**Source extract**
____
This text is from: A dictionary of Greek and Roman biography and mythology, 1873 (ed. William Smith). Cited Jan 2006 from The Perseus Project URL below, which contains interesting hyperlinks


Donatus Aelius

ROME (Ancient city) ITALY
Donatus Aelius, or, with all his titles as they are found in MSS., Aelius Donatus Vir Clarus Orator Urbis Romae, was a celebrated grammarian and rhetorician, who taught at Rome in the middle of the fourth century, and was the preceptor of Saint Jerome. His most famous work is a system of Latin Grammar, which has formed the groundwork of most elementary treatises upon the same subject, from the period when he flourished down to our own times. It has usually been published in the form of two or more distinct and separate tracts: 1. Ars s. Editio Prima, de literis, syllabis, pedibus, et tonis; 2. Editio Secunda, de octo parlibus orationis; to which are commonly annexed, De barbarismo; De soloecisnmo; De ceteris vitiis; De metaplasmo; De schmatibus; De tropis ; but in the recent edition of Lindemann these are all more correctly considered as constituting one connected whole, and are combined under one general title, taken from the Santenian MS. preserved in the Royal Library of Berlin, Donati Ars Grammatica tribus libris comprelcnsa. It was the common schoolbook of the middle ages; insomuch, that in the English of Longlande and Chaucer a donat or donet is equivalent to a lesson of any kind, and hence came to mean an introduction in general. Thus among the works of Bishop Pecock are enumerated The Donat, into Christian religion, and The folower to the Donat, while Cotgrave quotes an old French proverb, Les diables estoient encores a leur Donat, i. e. The devils were but yet in their grammar. These, and other examples, are collected in Warton's History of English Poetry, sect. viii.
  In addition to the Ars Grammatica, we possess introductions (enarrationes) and scholia, by Donatus, to five out of the six plays of Terence, those to the Heautontimorumenos having been lost. The prefaces contain a succinct account of the source from which each piece was derived, and of the class to which it belongs; a statement of the time at which it was exhibited; notices respecting the distribution of the characters; and sundry particulars connected with stage technicalities. The commentaries are full of interesting and valuable remarks and illustrations ; but from the numerous repetitions and contradictions, and, above all, the absurd and puerile traits here and there foisted in, it is manifest that they have been unmercifully interpolated and corrupted by later and less skilful hands. Some critics, indeed, have gone so far as to believe that Donatus never committed his observations to writing, and that these scholia are merely scraps, compiled from the notes of pupils, of dictata or lectures delivered viva voce; but this idea does not well accord with the words of St. Jerome in the first of the passages to which a reference is given at the end of this article.
____
**Supplied records**
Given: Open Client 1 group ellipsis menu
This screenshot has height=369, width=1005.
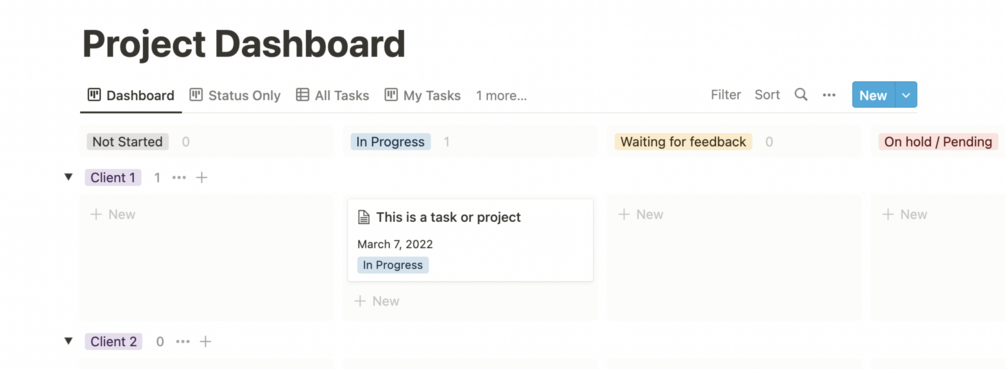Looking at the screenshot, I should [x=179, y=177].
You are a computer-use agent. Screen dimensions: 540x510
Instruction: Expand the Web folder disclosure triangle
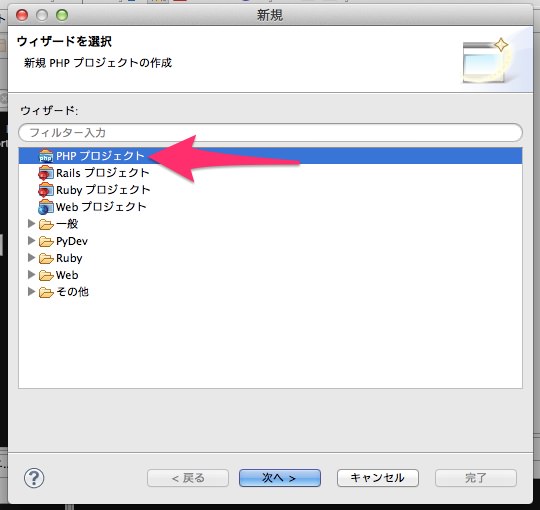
____
**Tasks for this exercise**
**a)** In the entry on Donatus, which one of Terence's six plays has no surviving introduction and scholia by Donatus?
**b)** Transcribe both records word for word, omitting the pictures.

**Task-by-task answers**
**a)** The Heautontimorumenos.

**b)**
Given: Open Client 1 group ellipsis menu
This screenshot has height=369, width=1005.
Looking at the screenshot, I should [x=179, y=177].
You are a computer-use agent. Screen dimensions: 540x510
Instruction: Expand the Web folder disclosure triangle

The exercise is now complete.